* Work instructions *
Copy each line from the records below in which the word "size" is found.
:: Extracted material
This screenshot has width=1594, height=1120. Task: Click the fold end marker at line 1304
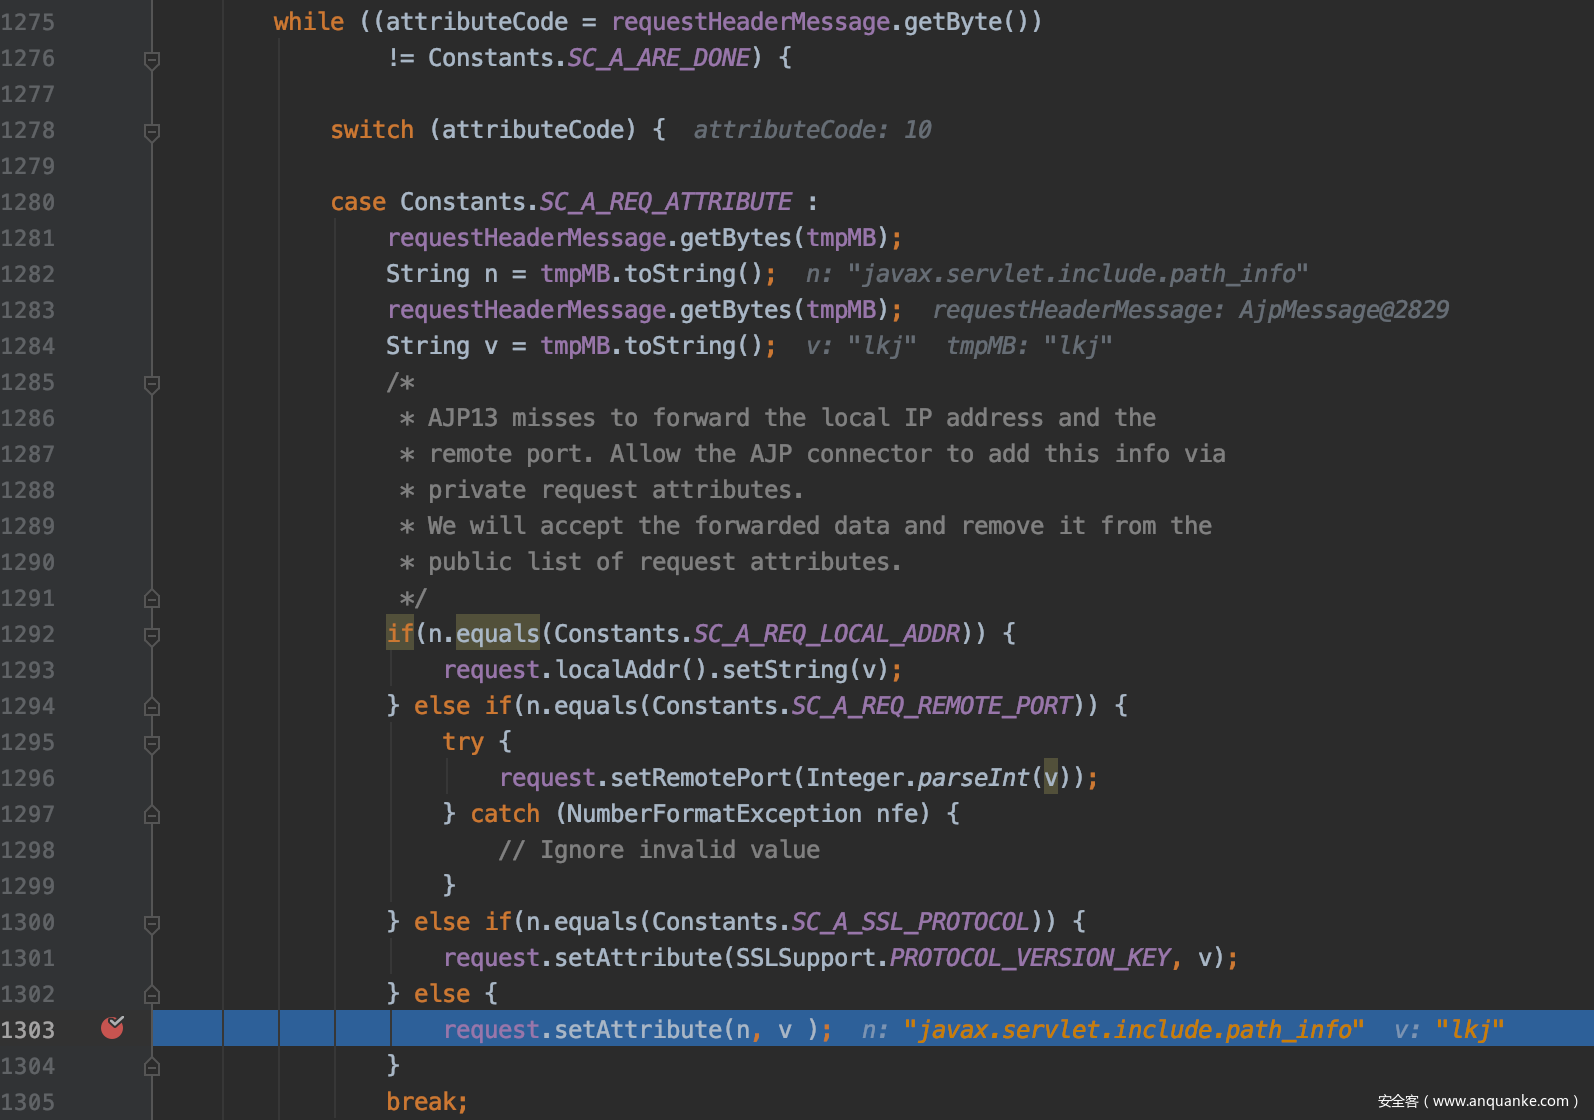click(x=152, y=1067)
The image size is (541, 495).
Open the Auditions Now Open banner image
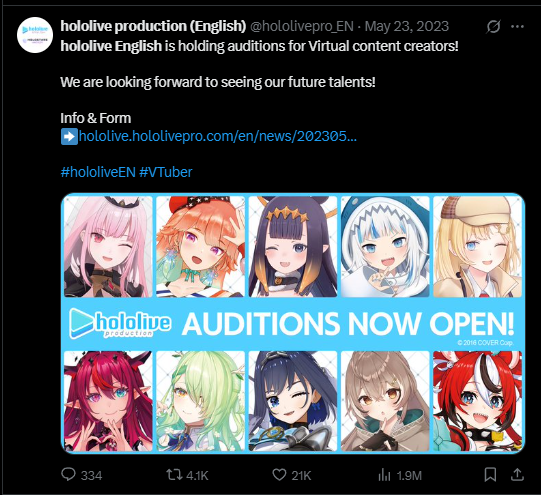coord(293,323)
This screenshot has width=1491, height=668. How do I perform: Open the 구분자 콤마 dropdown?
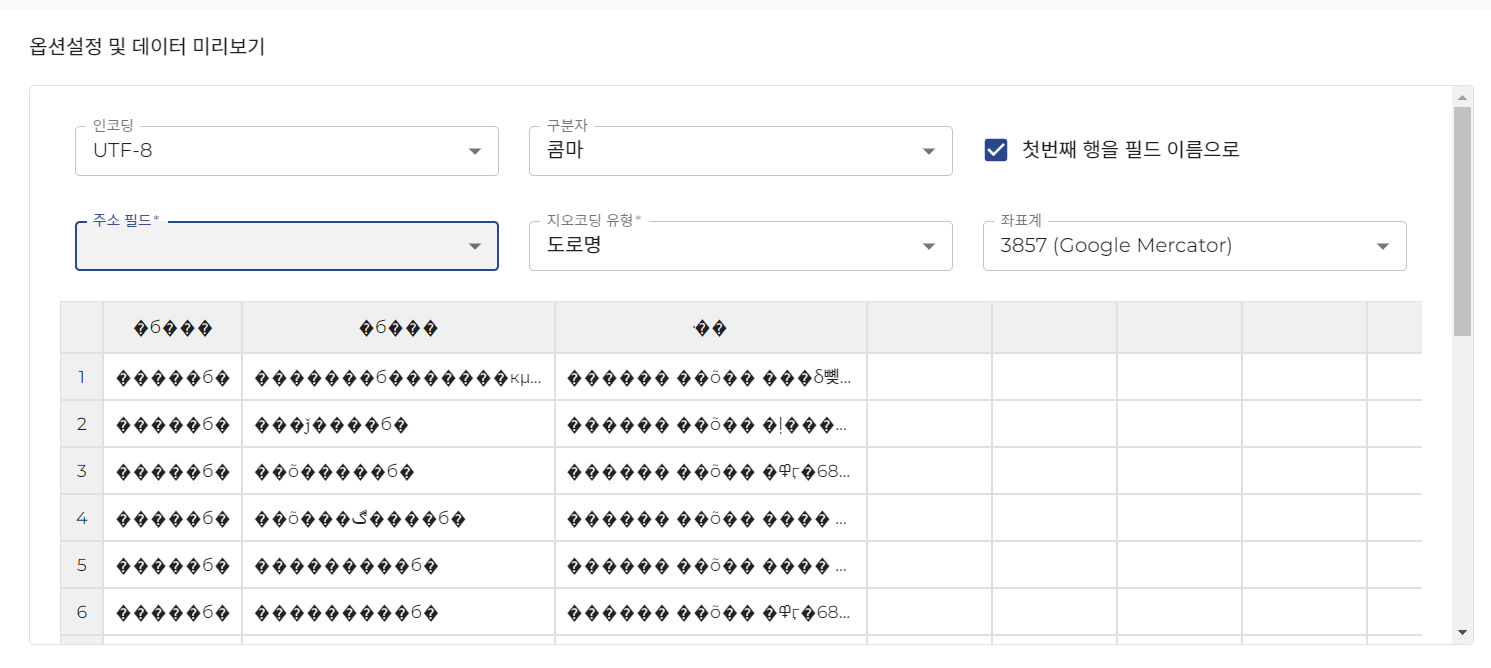740,151
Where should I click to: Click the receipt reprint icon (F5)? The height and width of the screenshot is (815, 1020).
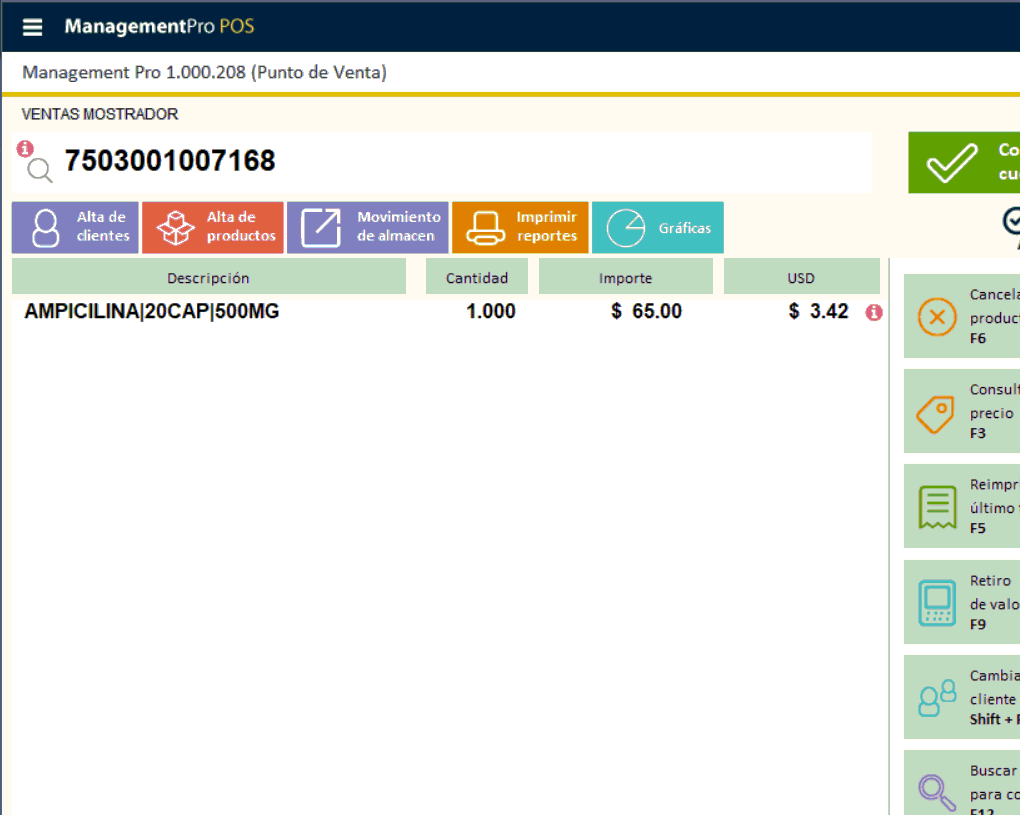(x=937, y=508)
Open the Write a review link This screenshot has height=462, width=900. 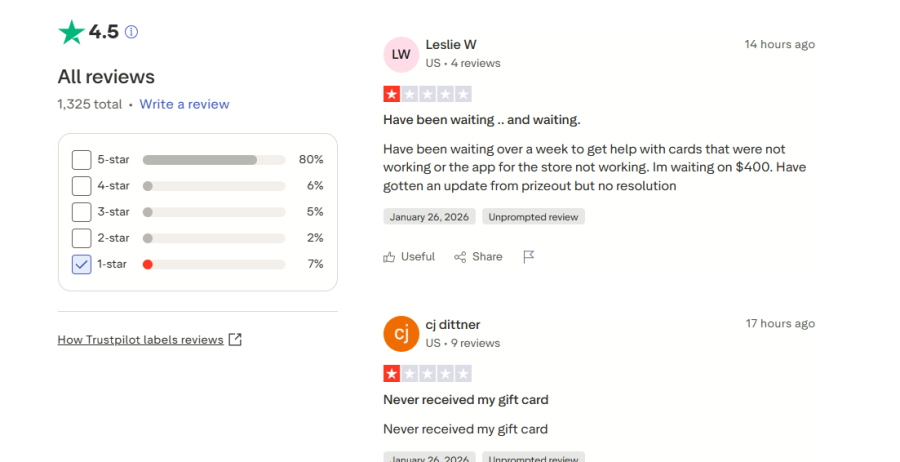184,104
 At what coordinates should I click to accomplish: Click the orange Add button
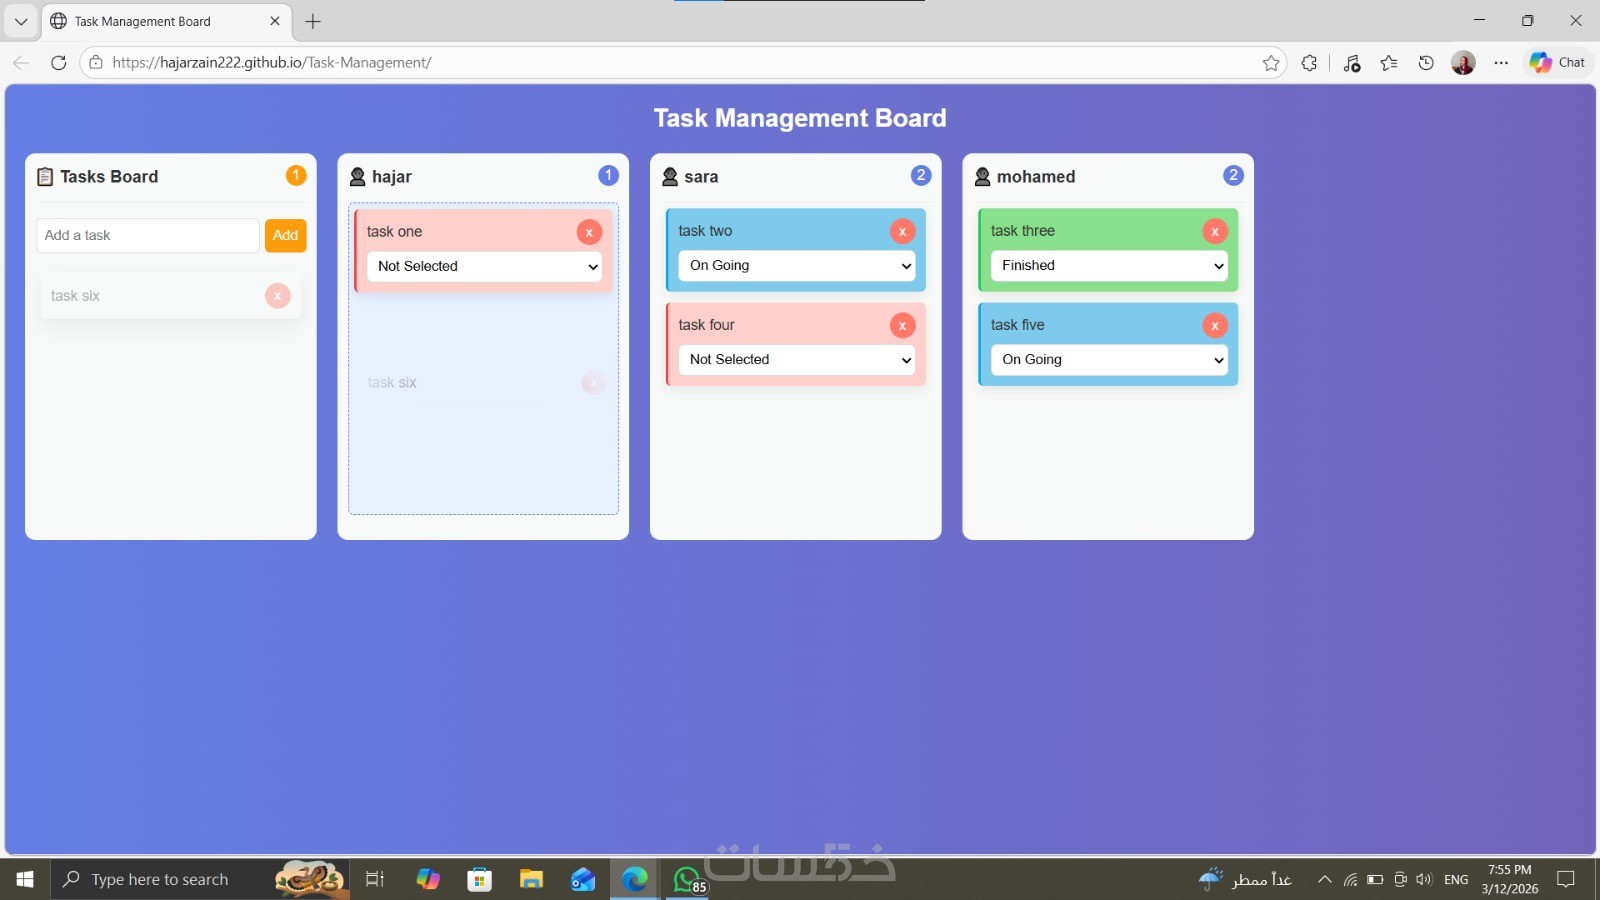click(286, 235)

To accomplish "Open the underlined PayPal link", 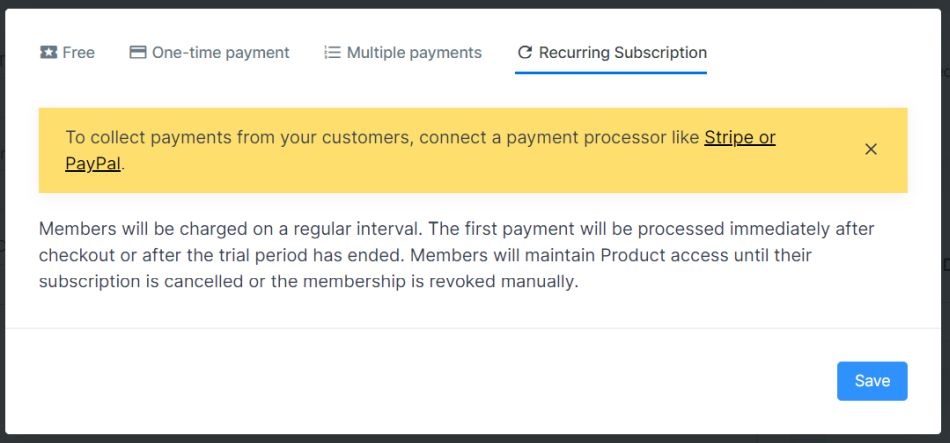I will tap(93, 164).
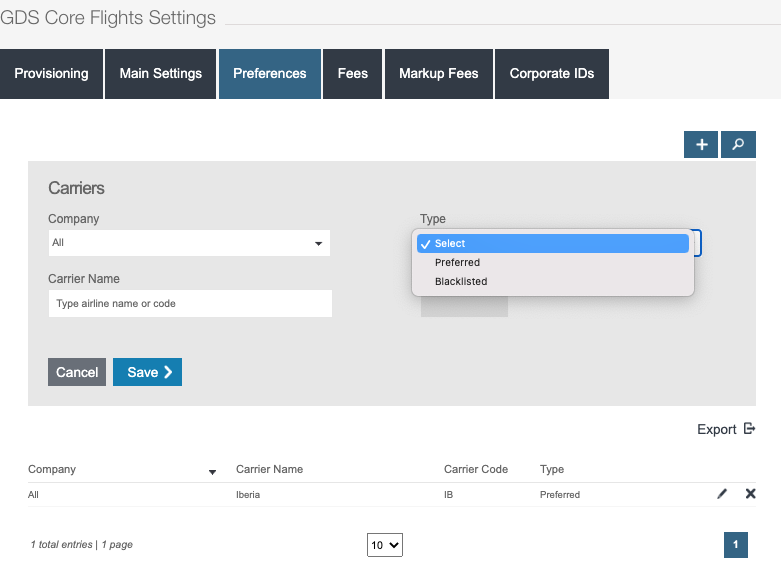This screenshot has width=781, height=582.
Task: Switch to the Provisioning tab
Action: click(51, 73)
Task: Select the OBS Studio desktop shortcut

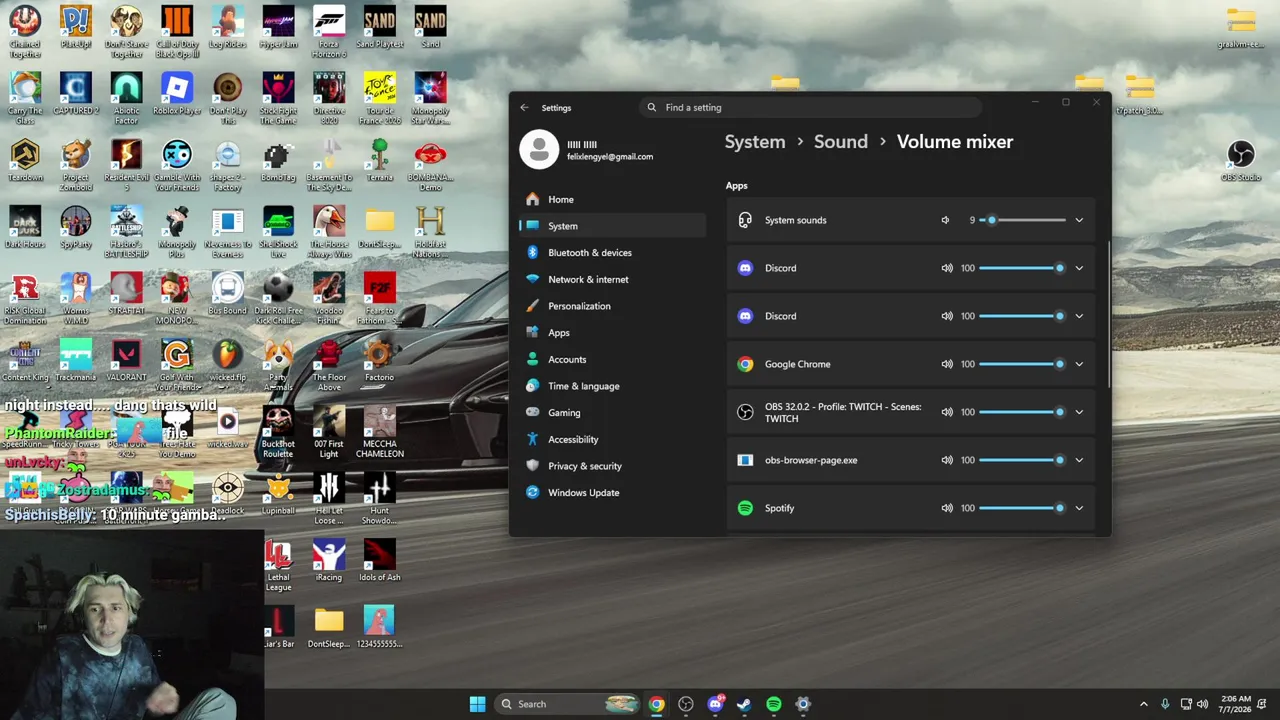Action: pyautogui.click(x=1240, y=161)
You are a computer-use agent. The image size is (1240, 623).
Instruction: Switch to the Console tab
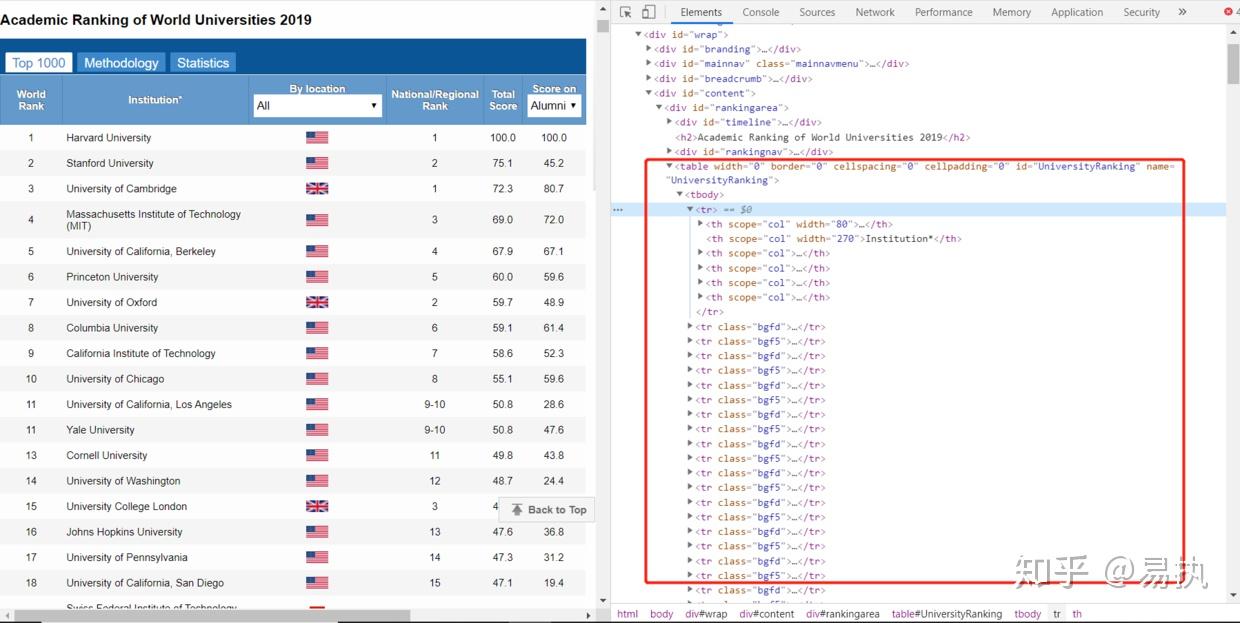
::::
* Expected answer *
The image size is (541, 495).
You are a computer-use agent. The image size is (1240, 623).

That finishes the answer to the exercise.